A château (plural châteaux) is a manor house or residence of the lord of the manor or a country house of nobility or gentry, with or without fortifications, originally - and still most frequently - in French-speaking regions. Where clarification is needed, a fortified château (that is, a castle) is called a château fort , such as Château fort de Roquetaillade. Care should be taken when translating the word château into English: it is not used in the same way as "castle" is in English, and most châteaux are more appropriately described as "palaces" or "country houses" in English than as "castles". For example, the Château de Versailles is so called because it was located in the countryside when it was built, but it does not bear any resemblance to a castle, so it is usually known in English as the Palace of Versailles.
The urban counterpart of château is palais, which in French is applied only to grand houses in a city. This usage is again different from that of the term "palace" in English, where there is no requirement that a palace must be in a city, but the word is rarely used for buildings other than the grandest royal residences. The expression hôtel particulier is used for an urban "private house" of a grand sort.
A château is supported by its lands (terres), comprising a demesne that renders the society of the château largely self-sufficient, in the manner of the historic villa system of Rome and the Early Middle Ages. (Compare manorialism and hacienda.) The open Roman villas of the time of Pliny the Elder, Maecenas or emperor Tiberius began to be walled in, then fortified in the 3rd century, and evolved into castellar "châteaux." Even in modern use a château still retains some enclosures that are the distant descendants of these outworks: its fenced-off forecourt, with gates that could be closed and perhaps with a gatehouse or keeper's lodge, and its supporting outbuildings, like stables, kitchens, breweries, bakehouses, and lodgings for menservants in the garçonnière. Aside from the entrance cour d'honneur, the château may have an inner cour ("court"). Beyond, on the private inner side, the château faces a park that is enclosed, no matter how simply or discreetly.
In Paris, the original châteaux of the Louvre (originally fortified) and Luxembourg (originally in the suburbs) have lost their château name and have becomes "palaces" as the growing city enclosed them.

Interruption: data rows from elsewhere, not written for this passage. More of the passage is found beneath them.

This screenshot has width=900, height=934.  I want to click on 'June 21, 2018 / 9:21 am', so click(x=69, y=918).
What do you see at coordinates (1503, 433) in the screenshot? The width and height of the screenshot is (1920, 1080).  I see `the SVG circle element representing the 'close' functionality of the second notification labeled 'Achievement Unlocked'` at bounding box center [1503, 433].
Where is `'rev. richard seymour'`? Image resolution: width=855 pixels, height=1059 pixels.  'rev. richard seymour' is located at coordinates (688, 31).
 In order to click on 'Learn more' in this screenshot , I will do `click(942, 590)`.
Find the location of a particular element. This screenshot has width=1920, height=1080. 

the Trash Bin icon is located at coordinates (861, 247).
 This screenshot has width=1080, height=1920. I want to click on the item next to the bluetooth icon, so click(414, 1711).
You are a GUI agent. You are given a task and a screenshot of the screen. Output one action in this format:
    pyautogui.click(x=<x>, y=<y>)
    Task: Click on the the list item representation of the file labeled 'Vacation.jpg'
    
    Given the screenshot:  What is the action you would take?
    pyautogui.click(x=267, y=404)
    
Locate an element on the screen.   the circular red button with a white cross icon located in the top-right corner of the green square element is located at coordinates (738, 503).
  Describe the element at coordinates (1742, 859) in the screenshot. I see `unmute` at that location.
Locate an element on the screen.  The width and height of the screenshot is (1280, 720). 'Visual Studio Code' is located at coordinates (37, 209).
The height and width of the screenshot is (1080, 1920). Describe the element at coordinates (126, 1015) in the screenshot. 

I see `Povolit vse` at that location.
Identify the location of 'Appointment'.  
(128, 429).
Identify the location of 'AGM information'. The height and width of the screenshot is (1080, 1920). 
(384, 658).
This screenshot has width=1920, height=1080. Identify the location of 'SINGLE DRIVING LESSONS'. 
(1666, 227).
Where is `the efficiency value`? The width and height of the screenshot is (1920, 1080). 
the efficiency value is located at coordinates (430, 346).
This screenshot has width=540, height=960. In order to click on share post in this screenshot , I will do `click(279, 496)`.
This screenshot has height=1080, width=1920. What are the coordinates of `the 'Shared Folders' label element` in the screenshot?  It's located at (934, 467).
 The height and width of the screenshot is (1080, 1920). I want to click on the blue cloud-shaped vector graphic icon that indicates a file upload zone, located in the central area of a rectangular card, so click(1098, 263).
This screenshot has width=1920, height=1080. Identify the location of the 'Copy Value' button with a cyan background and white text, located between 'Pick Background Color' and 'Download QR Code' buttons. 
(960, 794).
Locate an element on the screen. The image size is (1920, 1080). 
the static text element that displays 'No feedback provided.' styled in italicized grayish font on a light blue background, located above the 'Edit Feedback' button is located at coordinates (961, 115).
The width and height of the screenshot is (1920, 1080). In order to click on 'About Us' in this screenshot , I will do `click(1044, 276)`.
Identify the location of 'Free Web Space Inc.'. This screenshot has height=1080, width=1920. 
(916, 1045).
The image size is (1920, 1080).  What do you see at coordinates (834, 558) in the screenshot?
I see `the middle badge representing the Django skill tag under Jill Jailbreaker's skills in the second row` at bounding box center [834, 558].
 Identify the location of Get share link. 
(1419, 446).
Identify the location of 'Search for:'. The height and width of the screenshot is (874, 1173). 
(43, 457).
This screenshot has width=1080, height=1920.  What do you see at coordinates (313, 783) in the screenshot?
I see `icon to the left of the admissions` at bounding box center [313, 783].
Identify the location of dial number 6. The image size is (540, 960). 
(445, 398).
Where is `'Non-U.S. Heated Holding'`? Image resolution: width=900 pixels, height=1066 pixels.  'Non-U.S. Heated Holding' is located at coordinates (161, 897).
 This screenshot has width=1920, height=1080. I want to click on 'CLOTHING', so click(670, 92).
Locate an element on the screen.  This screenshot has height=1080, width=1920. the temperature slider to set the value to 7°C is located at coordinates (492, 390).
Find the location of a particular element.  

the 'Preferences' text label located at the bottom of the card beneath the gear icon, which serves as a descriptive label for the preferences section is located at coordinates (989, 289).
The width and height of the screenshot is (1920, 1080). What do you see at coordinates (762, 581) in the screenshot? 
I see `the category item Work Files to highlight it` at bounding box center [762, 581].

In the United States, the term château took root selectively. In the Gilded Age resort of Newport, Rhode Island, even the châteaux were always "cottages". But north of Wilmington, Delaware, in upscale rural "Château Country" centred on the powerful Du Pont family.
In Canada, especially in English, "château" more often refers to a hotel than a house. It applies only to the largest and most elaborate of the railway hotels built during the golden age of Canadian rail, such as the Château Lake Louise in Lake Louise, Alberta, the Château Laurier in Ottawa, Ontario, the Château Montebello in Montebello, Quebec, and most famously the Château Frontenac in Quebec City.
In other French speaking regions in Europe such as Wallonia in Belgium the word Château is also widely used and has the same significance. There was a strong French influence on the architecture of these noble dwellings in Belgium. Fine examples are the 17th century Château des Comtes de Marchin and the 18th century Château de Seneffe.